From my conversations with teachers around the country, many educators are returning to schools with new policies aimed at encouraging students to Bring Your Own Technology (BYOT) to facilitate learning experiences. In thinking about the first five days in a BYOT classroom, what kinds of things should happen to successfully begin this transformational implementation?
I brainstormed my own list and tried to organize it chronologically according to each of the five days. However, I again realized that in the BYOT classroom, many things have to happen just in time (or simultaneously), and a sequential list of orderly items was impossible (for me). As Anne Collier explained in her blog at NetFamilyNews.Org, all kinds of learning [happens] all at once with BYOT. Instead, I’ve enumerated a simple list of five strategies for the first five days of BYOT and provided links to additional resources whenever possible.
Construct a learning community. You will need an online space to house your learning community. Wenger, White, and Smith referred to this online space as a digital habitat, and the teacher becomes the steward or facilitator of that habitat. That space could be a blog, website, wiki, LMS, etc, and this is the environment where you and your students can learn more about each other, participate in on-going discussions, and practice digital age skills. As you decide what type of space you should use, think about the needs of your students. This may include the accessibility they have to various types of technologies; their ages, interests and capabilities; and your goals for interaction. For more information, review these strategies for designing an online learning community.
Discuss responsible use. Empower your students to talk about the appropriate ways to use their technology tools at home and school. Students need time to share their devices with each other and to demonstrate how they use them. They can also provide scenarios regarding technology use that illustrate the importance of using them responsibly. When is the right time to utilize technology tools, and when should they be put down in order to be “present in the moment” as suggested by Jen LaMaster in her blog of Ed Tech Reflections? Encourage your students to develop these group norms for behavior in your learning community along with your input, and provide them with multiple opportunities to practice and reflect on responsible use during the first five days of school.
Model your expectations. It isn’t sufficient to just say that you have high expectations for every student. Show the students that you trust them to do the right things with their technology devices. For example, every student can participate in a class wiki to develop guidelines for responsible use so that everyone contributes to the body of knowledge of the learning community. Students are actually smarter in the appropriate use of technology, than most people think (see here). A free class wiki can be organized in Wikispaces to ensure the input of all students.
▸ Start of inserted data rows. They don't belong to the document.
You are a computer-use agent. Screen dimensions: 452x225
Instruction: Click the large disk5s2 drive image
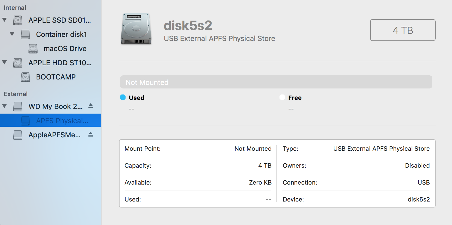[x=136, y=29]
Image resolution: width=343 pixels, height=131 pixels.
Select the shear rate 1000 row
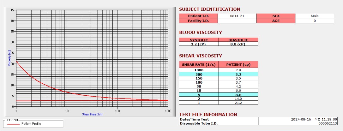tap(219, 70)
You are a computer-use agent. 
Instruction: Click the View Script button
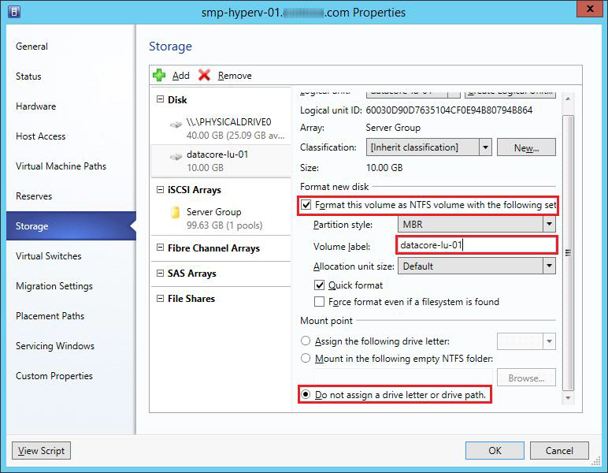(41, 451)

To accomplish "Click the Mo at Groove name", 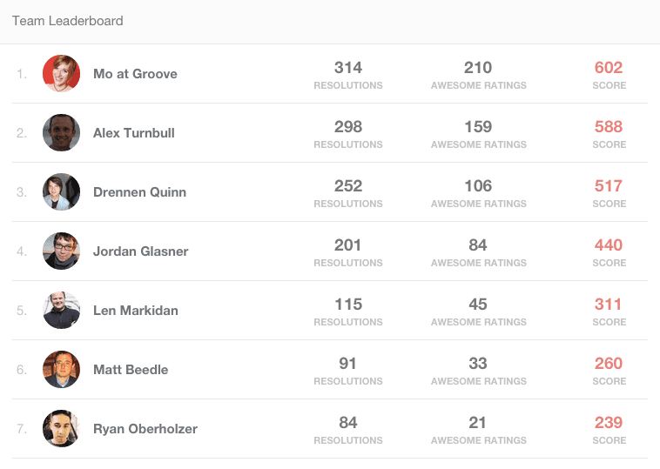I will click(x=135, y=74).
Practice the 4 C’s of Digital Age Learning – Communication, Collaboration, Creativity, and Critical Thinking. Begin a week long project that supports inquiry and the use of the students’ technology devices. If some students do not bring technology devices, encourage collaboration through sharing and maximize the use of the school’s technology resources. Projects need to engage students in higher level thinking and authentic work. Bernajean Porter explained different uses of technology: Literacy, Adapting, and Transforming in her Grappling’s Technology and Learning Spectrum, and in the first five days, the students will have to participate in some literacy and adapting activities. However, the ultimate goal should be to achieve transforming uses of technology in that students become producers, rather than solely consumers in their learning, and the implementation of BYOT can lead to greater student agency and empowerment within the learning community.
Be patient. Understand that students will occasionally make mistakes with their technology devices, but these mistakes are essential during this learning process. Use these situations to reinforce the appropriate ways to use technology at school as well as to learn new technical skills. Although they may know how to use these for entertainment and communication, they don’t always know how to learn with them as members of a community. If you don’t know how to resolve a situation, be willing to learn alongside and from your student experts. Consistently challenge students to do their best work and look forward to an outstanding school year!
Can you think of some additional strategies for BYOT in the first five days of school?